German fund manager Aquila Capital is launching a new €500 million yield-focused infrastructure strategy targeting a majority of investments in unlisted third-party infrastructure funds.
The fund will include primary, fund and direct secondaries, directs and co-investment, according to a spokesman for the firm. There is no target allocation for secondaries.
The open-ended vehicle – which is targeting a yearly cash yield of between 4 percent and 5 percent and a net return of over 7 percent – is somewhat of a departure for the fund manager, known mostly in the infrastructure space for its renewable energy funds and mandates.
“Our [new] strategy is demand-driven,” Christian Brezina, head of fund investments, private equity and infrastructure, told sister publication Infrastructure Investor.
“Most of our clients have been invested for some time in the direct funds we’ve raised and invested and now they want a certain diversification away from renewables. They have their allocations full of renewables and they asked us to build a vehicle for them that is more diversified,” but reflects the fact that Aquila does not have experience investing directly in transport, utilities, waste disposal and communication assets, he added.

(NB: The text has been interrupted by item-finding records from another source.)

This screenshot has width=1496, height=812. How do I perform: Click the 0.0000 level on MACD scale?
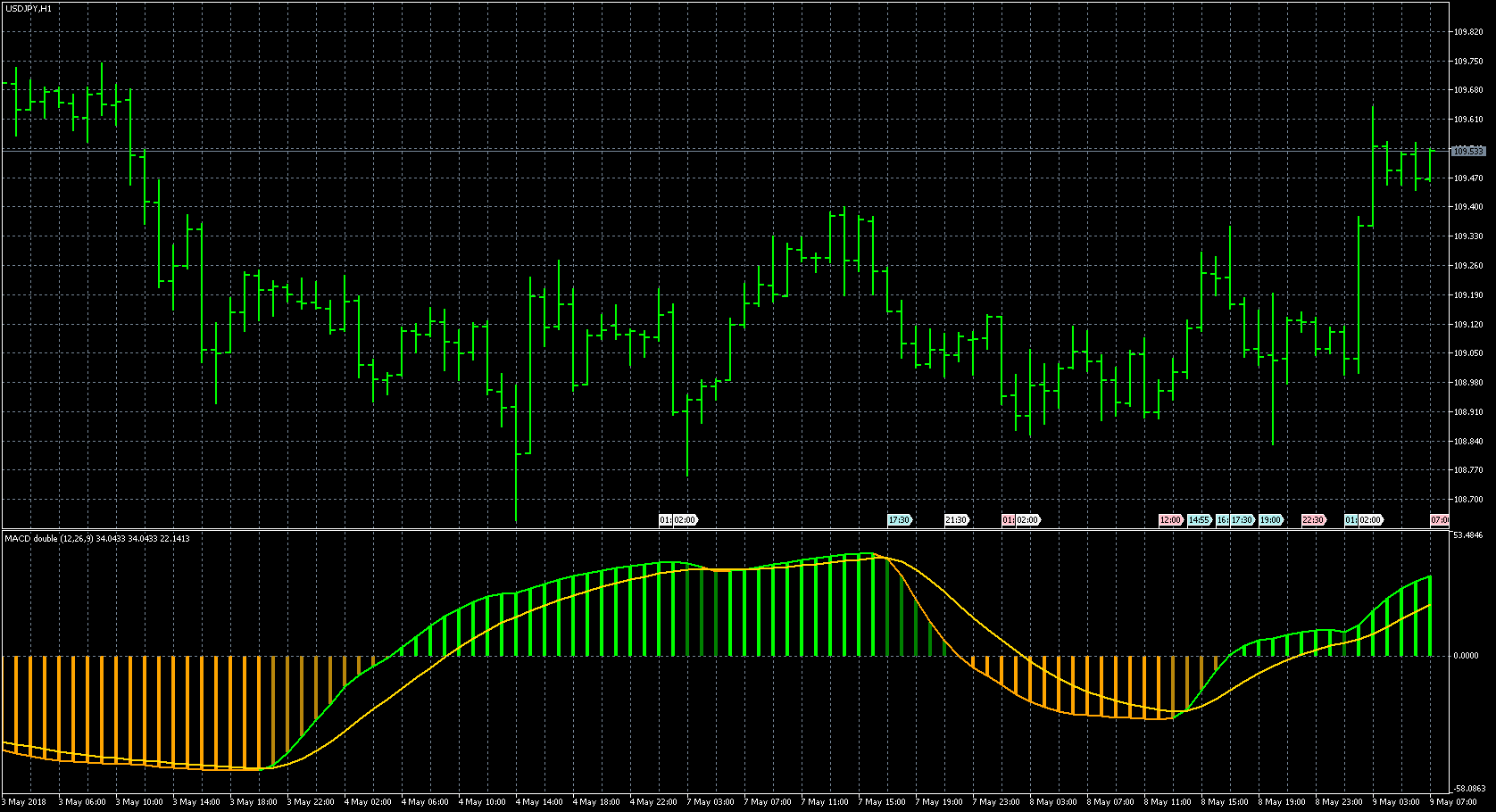(x=1467, y=656)
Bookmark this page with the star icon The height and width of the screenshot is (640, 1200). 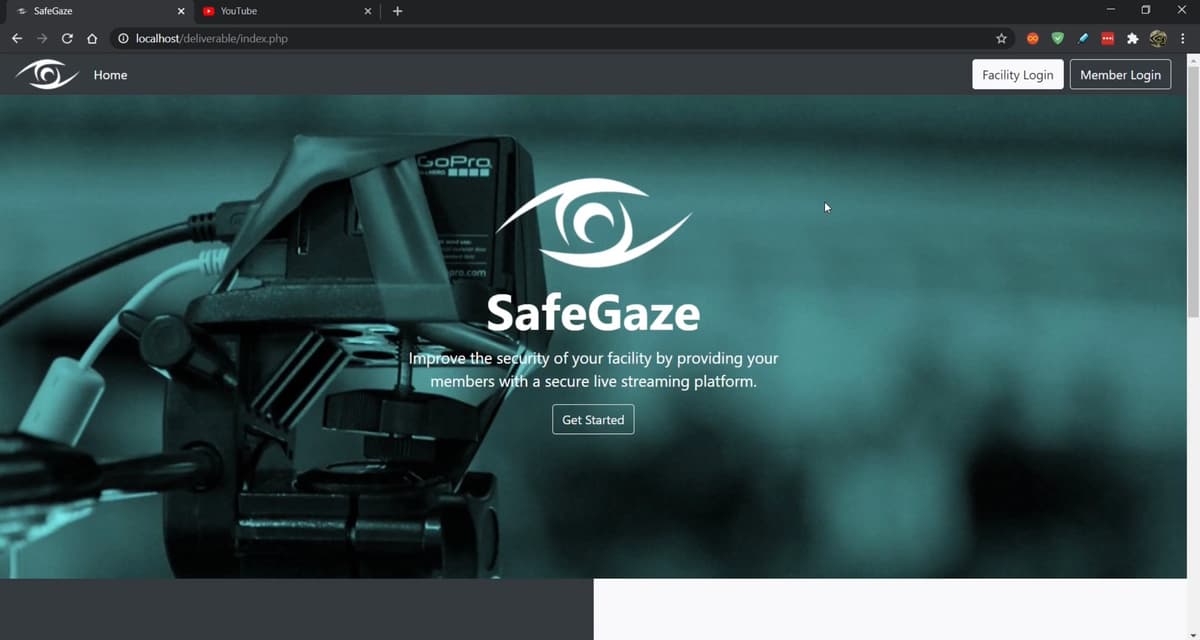[x=1001, y=39]
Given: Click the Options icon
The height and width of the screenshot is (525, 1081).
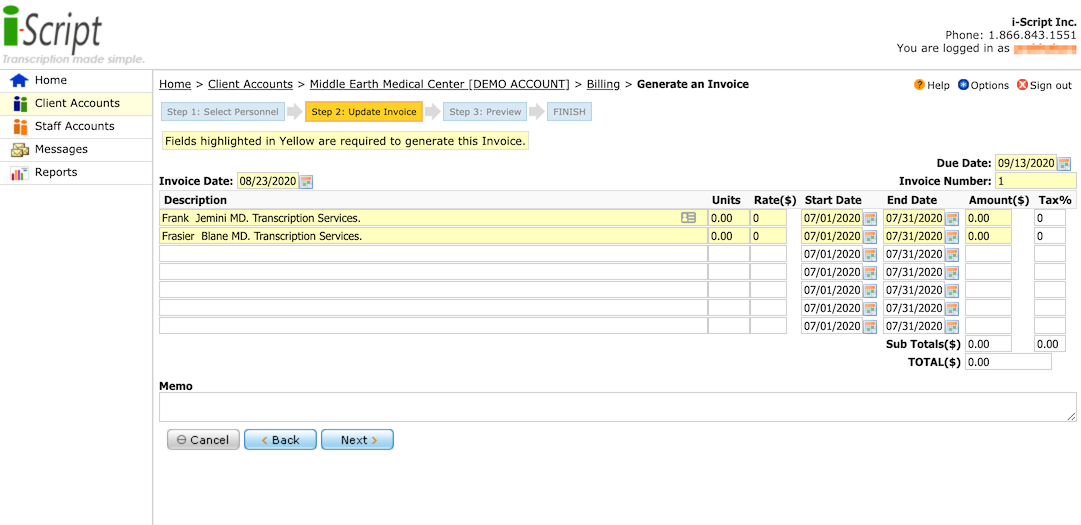Looking at the screenshot, I should pyautogui.click(x=963, y=85).
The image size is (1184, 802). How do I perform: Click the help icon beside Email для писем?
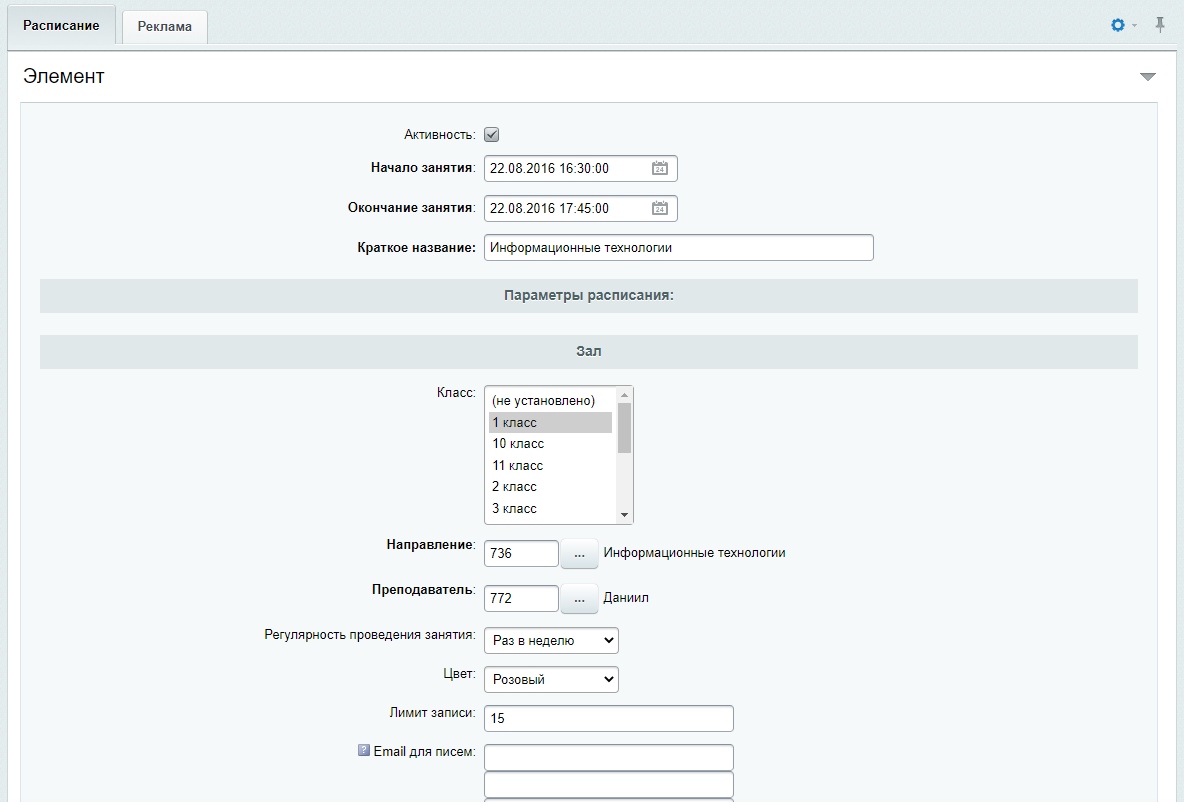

The fund – which hopes to raise at least €100 million by the end of 2016 – will invest roughly 75 percent of its capital in unlisted infrastructure funds targeting defensive, brownfield infrastructure assets, mostly in Europe and the OECD. Brezina said the team is looking to initially deploy €5 million to €10 million tickets and has shortlisted funds by AMP Capital, Brookfield, Cube and Morgan Stanley as potential targets.
The remaining capital will be invested directly in renewable energy assets, to help the hybrid vehicle generate yield from year one. “The direct investments from this fund will be sourced by our direct investment colleagues and will be co-investments with mandates and funds we have with institutional clients,” said Brezina. He added these direct investments would not incur “extra fees, so investors in this fund will really benefit from the network we have in the renewables sphere”.
Brezina said the fund hopes to hit its €500 million fundraising target within three years, with a pool of some 50 limited partners. But considering it is open-ended, it may go on to raise even more capital.
“This is an open-ended fund but with some restrictions on liquidity – it is not the type of fund you can buy and sell every day,” Brezina highlighted. “We have a two-year lock-up period after subscription, so we have time to build a portfolio according to our criteria, and liquidity is capped at 15 percent at fund level.”
“That means that a usual investor in a broadly diversified fund will, on a normal year, have the opportunity to redeem all of his shares. If we have a situation like 2009, where everyone is rushing for the exits, we have a cap in place so the fund doesn’t have to be wound down and do fire sales,” he concluded.